C# Extract Word Document Content Separated by Page Breaks

In Aspose.Words, it is pretty easy to extract document content separated by section breaks, as this content is effectively put in separate Section nodes in Aspose.Words object model.

But what if we need to extract content separated by page breaks?

Here is a small and relatively simple code that can help you in solving this task:

Example [C#]

/// <summary>
/// Extracts pages from the specified document as a number of separate documents.
/// The pages must be separated with page breaks.
/// We assume that the initial document has only one section.
/// </summary>
private void ExtractPages()
{
      Document doc = new Document(MyPath + “PageSetup.PageBreaks.doc”);
      Node startNode = doc.FirstSection.Body.FirstParagraph;

      int pageNumber = 1;
      while (startNode != null)
      {
            Document page = ExtractPage(doc, ref startNode);
            page.Document.Save(string.Format(MyPath + “PageSetup.PageBreaks.Page{0} Out.doc”, pageNumber++));
      }
}
/// <summary>

/// Extracts the part of the document starting from specified node and ending with an end of the document or a page break.
/// Starting node reference is updated after extraction to point on the node next to page break,
/// If the extracted page is the last page of the document, then it is set to null.
/// </summary>

private Document ExtractPage(Document doc, ref Node startNode)
{
      // Only top-level paragraphs/tables can be used as a starting node of a page.

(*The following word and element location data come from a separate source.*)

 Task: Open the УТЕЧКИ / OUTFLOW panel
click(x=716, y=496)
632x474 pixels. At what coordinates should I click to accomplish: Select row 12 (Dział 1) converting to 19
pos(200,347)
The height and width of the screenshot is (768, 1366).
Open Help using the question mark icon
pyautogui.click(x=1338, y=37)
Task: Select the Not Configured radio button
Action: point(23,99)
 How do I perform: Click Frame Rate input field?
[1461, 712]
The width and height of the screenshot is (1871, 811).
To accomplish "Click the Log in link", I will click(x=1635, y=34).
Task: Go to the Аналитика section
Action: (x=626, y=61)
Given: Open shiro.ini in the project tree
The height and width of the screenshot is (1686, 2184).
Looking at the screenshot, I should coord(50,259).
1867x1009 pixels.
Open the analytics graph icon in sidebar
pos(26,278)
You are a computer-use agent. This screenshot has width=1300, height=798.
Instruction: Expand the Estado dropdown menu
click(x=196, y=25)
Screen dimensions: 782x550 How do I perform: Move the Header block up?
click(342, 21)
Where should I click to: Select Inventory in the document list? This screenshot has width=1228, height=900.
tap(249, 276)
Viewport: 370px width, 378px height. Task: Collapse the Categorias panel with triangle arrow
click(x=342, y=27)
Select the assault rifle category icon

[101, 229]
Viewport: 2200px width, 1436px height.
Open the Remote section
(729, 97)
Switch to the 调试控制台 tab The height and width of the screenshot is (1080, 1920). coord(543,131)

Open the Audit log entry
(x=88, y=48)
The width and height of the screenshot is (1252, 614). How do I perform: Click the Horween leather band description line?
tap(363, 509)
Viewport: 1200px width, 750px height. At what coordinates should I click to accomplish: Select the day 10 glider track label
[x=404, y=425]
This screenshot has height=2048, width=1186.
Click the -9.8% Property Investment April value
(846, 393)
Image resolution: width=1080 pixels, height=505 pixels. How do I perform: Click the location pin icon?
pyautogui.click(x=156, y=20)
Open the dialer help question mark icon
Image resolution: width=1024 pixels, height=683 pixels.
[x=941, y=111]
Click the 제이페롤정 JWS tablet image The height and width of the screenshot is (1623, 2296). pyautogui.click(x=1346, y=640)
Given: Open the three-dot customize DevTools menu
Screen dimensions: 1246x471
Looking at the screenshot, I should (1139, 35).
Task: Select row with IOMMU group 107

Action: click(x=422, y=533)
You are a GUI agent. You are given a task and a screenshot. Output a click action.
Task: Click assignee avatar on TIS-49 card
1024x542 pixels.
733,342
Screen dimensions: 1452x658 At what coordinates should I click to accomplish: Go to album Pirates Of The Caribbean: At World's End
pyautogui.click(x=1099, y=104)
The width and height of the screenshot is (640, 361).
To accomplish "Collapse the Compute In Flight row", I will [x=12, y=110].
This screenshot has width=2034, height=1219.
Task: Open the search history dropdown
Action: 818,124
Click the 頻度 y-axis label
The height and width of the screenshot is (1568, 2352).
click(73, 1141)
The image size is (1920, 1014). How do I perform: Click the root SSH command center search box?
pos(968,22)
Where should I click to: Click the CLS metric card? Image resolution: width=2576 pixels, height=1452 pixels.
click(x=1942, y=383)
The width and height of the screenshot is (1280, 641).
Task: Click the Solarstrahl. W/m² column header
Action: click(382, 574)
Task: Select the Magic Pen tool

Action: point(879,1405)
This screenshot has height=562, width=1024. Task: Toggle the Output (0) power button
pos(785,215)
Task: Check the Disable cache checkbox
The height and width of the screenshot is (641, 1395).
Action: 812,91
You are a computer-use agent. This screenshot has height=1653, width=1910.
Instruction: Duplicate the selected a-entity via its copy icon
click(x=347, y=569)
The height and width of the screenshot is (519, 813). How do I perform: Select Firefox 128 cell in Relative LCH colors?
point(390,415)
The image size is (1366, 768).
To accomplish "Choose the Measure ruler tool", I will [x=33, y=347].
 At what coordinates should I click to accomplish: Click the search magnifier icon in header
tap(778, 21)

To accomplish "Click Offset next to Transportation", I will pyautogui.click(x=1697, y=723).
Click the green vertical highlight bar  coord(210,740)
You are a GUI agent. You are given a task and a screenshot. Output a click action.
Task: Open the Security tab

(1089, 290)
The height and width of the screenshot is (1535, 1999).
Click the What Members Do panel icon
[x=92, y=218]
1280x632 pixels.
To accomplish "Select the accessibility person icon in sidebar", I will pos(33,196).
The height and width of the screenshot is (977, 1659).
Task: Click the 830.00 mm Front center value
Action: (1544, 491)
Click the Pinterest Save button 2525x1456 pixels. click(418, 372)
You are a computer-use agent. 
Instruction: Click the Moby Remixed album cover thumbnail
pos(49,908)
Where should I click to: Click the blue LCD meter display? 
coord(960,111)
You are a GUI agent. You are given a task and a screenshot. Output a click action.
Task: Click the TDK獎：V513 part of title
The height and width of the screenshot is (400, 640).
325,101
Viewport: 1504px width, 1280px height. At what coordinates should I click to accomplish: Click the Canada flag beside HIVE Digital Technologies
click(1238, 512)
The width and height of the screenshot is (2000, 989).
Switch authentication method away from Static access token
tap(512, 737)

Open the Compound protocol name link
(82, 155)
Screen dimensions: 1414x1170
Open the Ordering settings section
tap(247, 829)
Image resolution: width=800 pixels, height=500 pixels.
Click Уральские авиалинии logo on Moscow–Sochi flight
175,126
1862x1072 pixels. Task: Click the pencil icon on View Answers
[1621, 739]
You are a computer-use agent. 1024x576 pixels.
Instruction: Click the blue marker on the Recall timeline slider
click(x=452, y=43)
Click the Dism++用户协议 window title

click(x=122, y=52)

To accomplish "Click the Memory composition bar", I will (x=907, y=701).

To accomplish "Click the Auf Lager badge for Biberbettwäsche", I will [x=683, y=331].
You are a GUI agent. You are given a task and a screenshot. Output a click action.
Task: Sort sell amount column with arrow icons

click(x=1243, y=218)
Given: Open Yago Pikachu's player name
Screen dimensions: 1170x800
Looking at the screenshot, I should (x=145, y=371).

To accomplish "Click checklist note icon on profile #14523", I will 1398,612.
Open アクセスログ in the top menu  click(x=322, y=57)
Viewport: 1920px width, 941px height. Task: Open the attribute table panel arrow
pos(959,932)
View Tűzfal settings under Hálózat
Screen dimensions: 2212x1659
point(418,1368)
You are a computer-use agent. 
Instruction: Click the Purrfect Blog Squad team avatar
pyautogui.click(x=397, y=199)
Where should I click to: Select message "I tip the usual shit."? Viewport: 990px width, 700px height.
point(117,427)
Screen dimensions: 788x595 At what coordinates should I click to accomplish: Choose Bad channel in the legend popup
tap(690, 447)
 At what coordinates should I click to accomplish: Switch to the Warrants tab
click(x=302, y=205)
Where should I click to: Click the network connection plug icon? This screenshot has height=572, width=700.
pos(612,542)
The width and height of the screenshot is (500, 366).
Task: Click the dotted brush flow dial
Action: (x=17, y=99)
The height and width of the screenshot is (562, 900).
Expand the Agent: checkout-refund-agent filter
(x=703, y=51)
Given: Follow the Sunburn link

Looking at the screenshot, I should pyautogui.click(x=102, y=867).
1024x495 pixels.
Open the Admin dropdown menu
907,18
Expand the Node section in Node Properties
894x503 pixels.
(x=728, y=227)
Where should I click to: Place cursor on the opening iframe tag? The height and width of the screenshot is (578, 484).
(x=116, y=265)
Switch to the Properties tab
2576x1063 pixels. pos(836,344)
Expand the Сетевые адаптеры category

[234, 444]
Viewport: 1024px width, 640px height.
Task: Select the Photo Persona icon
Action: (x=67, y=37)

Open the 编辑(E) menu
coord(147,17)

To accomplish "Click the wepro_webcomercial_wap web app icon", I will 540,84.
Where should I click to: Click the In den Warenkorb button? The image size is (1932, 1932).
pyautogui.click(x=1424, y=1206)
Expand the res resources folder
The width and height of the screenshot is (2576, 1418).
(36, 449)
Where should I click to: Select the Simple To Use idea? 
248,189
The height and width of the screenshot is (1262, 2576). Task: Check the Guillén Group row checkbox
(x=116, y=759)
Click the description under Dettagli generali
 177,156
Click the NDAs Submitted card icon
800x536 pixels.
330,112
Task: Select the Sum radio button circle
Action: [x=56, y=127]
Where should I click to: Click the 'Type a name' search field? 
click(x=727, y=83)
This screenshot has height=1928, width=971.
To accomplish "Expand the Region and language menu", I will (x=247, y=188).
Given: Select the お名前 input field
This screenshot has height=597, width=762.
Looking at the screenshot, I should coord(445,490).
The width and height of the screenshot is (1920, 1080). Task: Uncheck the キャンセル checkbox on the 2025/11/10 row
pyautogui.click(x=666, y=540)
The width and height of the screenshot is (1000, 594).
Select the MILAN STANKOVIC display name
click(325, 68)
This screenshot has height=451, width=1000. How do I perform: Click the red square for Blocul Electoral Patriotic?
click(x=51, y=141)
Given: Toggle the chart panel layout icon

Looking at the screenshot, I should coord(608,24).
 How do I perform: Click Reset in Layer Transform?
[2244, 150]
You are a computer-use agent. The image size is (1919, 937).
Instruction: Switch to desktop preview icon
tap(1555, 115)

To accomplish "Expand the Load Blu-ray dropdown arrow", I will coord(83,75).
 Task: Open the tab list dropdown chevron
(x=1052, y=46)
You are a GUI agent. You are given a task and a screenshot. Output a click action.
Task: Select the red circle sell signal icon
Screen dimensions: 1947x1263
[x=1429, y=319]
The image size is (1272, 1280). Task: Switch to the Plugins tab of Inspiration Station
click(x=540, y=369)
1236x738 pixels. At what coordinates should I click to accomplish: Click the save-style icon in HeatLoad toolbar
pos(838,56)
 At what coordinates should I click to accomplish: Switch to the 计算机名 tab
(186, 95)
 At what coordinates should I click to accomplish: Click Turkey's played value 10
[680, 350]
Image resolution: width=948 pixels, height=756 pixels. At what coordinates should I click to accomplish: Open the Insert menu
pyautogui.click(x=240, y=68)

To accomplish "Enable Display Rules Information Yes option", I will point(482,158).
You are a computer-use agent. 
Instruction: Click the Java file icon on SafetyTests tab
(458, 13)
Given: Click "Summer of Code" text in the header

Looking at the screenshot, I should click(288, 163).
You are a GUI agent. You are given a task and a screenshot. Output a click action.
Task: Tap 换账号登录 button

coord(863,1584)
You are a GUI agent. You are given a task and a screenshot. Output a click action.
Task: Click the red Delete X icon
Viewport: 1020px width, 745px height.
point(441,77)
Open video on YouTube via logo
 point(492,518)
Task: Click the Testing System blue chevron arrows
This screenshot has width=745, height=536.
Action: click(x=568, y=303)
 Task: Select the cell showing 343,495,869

    if (startNode.ParentNode.NodeType != NodeType.Body)

            throw new System.ApplicationException(“Starting node must be a paragraph or a table in the main story of the document.”);
      Document page = new Document();
      Body pageBody = page.FirstSection.Body;
      pageBody.FirstChild.Remove();
      NodeImporter importer = new NodeImporter(doc, page, ImportFormatMode.KeepSourceFormatting);

      Node node;
      for (node = startNode; node != null; node = node.NextSibling)

      {
            page.FirstSection.Body.AppendChild(importer.ImportNode(node, true));
            if (node.NodeType == NodeType.Paragraph)

            {
                  Paragraph para = (Paragraph)node;

                  if (para.GetText().IndexOf(ControlChar.PageBreakChar) >=0)
                  {
                        node = node.NextSibling;
                        break;
                  }

            }

      }

      startNode = node;

      Node lastPageNode = pageBody.LastParagraph.LastChild; 

      if (lastPageNode != null)

            lastPageNode.Remove();

      return page;

}